= Shu Ying =

Shu Ying is a Chinese musician, singer-songwriter, writer and composer. She is a multi-instrumentalist and primarily plays guitar and keyboard.

==Career==
In 2012, she formed an electronic dance band named Quadruple Cherry as vocalist, guitarist and composer, with members from Little Wizard's former guitarist Wang Kai as drummer and guitarist Wang Xiaoyu of a latter shoegazing band called City Flanker. On April 1, 2013, Quadruple Cherry released an EP with two singles. "Complexion" from this EP was also released by Xing Wai Xing records in the compilation album Wu Cheng Ji , this album was rewarded as the best compilation album of 2014 Chinese Music Media Awards.

In 2014, she joined Undress For Success as keyboardist, a project from former Battle Cattle bassist Laurent. In 2015, she started to work on solo project with the help from Laurent as producer. After releasing several digital singles by herself, she released a solo EP produced by Laurent, Are You Still A Teenager?, with five new tracks. This EP is recorded in Juju's recording studio located in Lane 1639 Huashan Lu. Shu Ying recorded vocal and guitar, Laurent did the drums. Her EP is described as “What a gem, full of anxious aggression and a volatile attitude that weavers between yearning and confrontational, between sarcastic and pungent it's a stellar addition to the artist's catalog, one that may remind some of 90s alt rockers such as PJ Harvey and Liz Phair.”

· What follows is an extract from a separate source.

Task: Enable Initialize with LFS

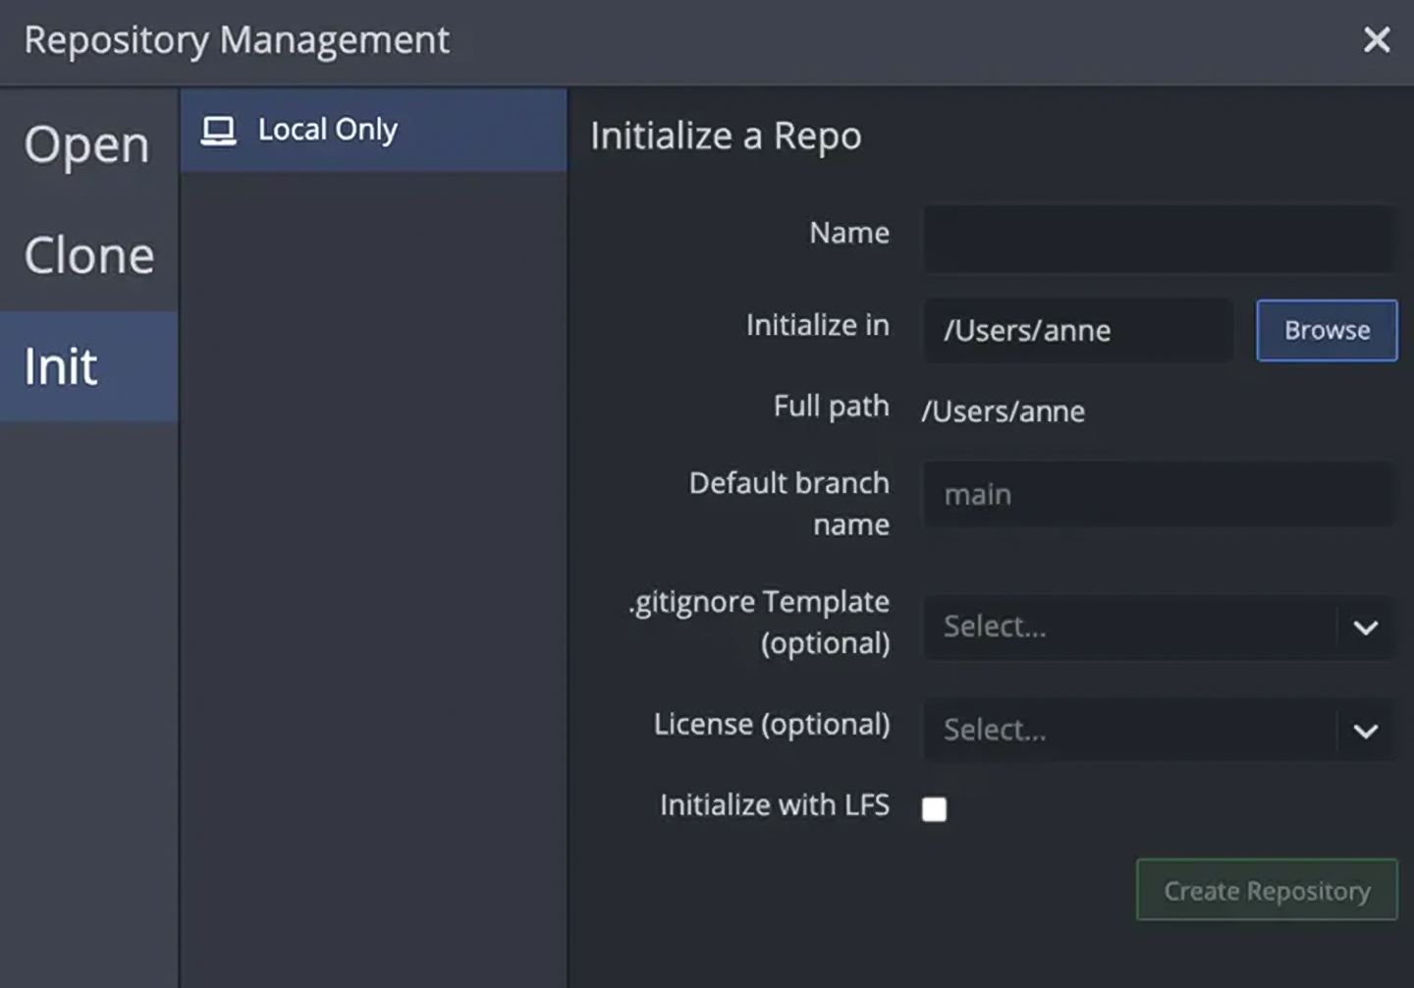Action: coord(934,808)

In the summer of 2017, Shu Ying made a trip to Netherlands and started a one-week recording session with producer Idan Altman. She released her full-length album Girl's Girl's World under Waving Cat Records on October 20, 2017. Neocha described as 'Shu Ying inhabits her own radiantly untamed melodies amidst the loud, discordant, confused noise of twenty-first-century Shanghai. With songs full of attitude and vulnerability, disclosure, and distance, her music is an exciting presence on the Chinese indie music scene.' It was listed as top 25 albums released of year 2017 in China by The Beijinger, described as the snappy, profoundly catchy, emotionally rich LP Girl’s Girl’s World. It’s rock and roll streamlined with a clear ear for what’s makes a chorus pop, with lyrics that are on the mark, and more importantly, a voice that stings with emotional honesty and pulpy aplomb. The music video of Hardly Spoken Girl was listed as 7 stellar music videos from around the globe by YabYum Music + Arts in 2017 issue.

Since the late of 2019, she relocated to Europe. In 2020, she released a new album named Felt inspired by her recent experiment in jazz and electronica while keeping her acid folk roots.

== Discography ==
- Are You Still A Teenager? (2015)
- Girl's Girl's World (2017)
- Felt (2020)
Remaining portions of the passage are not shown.